AV_NLP_competition

I am quite new to the AV competition ,this above code managed to get Rank 30 in the Public leaderboard and Rank 63 in private leaderboard
I enjoyed the whole process of the competition !!!!

Approach Taken:

  1. Tfidf + Logistic regression

  2. Extarcted features with flashtext ,countvectorizer and used as features along with tfidf + logistic regression +RandomForest +Gradient boosting

  3. Used an Universal sentence embedding from tensorflow_hub via tensorflow as features + logistic regression+RandomForest +Gradient Boosting +lightgbm +xgbost

  4. Ensembeling all the above models result and trained a Logistic regression on the training data and extracted the predictions for test data for all the above models and gave final predictions

  5. Using spacy CNN clssifier for text classification : (got highscore among other models -due to the usage of pretrained models in the spacy)

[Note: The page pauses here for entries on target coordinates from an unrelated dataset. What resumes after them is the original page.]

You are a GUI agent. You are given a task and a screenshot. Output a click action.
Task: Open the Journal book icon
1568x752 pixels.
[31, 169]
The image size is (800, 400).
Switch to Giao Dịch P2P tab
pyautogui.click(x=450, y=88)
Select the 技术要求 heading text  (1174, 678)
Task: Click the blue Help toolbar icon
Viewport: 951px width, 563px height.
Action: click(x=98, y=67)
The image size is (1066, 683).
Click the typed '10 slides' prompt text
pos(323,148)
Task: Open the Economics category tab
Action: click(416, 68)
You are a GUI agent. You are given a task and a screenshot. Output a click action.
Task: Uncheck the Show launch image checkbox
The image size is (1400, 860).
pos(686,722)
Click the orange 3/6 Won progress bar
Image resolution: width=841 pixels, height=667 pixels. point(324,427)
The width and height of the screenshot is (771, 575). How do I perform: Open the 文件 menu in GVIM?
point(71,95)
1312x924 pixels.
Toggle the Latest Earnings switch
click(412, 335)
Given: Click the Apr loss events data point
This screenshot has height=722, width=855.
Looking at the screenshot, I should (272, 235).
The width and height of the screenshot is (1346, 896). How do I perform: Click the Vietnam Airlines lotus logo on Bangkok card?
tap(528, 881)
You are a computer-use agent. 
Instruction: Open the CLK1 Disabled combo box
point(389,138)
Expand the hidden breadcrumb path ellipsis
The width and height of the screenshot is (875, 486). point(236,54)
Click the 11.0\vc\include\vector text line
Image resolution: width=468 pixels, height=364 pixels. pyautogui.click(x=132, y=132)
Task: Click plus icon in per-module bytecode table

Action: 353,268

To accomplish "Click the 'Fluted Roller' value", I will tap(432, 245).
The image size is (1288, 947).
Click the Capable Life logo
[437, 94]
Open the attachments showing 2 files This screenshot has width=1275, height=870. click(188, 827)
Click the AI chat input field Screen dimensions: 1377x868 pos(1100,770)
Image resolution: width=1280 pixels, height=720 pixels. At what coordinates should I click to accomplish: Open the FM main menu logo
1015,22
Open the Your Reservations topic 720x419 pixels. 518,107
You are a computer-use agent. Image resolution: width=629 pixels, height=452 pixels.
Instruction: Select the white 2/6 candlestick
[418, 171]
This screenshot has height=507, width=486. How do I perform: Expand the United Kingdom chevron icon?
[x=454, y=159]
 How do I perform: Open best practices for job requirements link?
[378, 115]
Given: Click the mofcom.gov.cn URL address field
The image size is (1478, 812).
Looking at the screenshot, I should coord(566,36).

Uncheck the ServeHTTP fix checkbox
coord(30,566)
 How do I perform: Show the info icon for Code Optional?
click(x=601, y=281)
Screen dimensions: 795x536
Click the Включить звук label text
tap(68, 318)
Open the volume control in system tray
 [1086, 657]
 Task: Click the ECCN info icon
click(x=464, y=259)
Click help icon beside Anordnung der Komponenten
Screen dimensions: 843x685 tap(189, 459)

  6. Extracting the wordvec vectors for each word and summing those words for a given sentences used as features for above specified Algorithms(models)

7.Final score model : -using Spacy sentence vectors (mean embedings of word2vec) along with universal embedings from Tensorflow +handcoded features with flashtext + countvectorizer (such as using separated columns for vulgar words used in the tweets etc) totally got nearly 918 features approx. 8. For above built features applied a Multi-layer Perceptron from Torch along with SKORCH for easily fiting the classifier .

Future Plain (tried to implement) :

* ULMFIT from Fastai for text classification 
* ELMO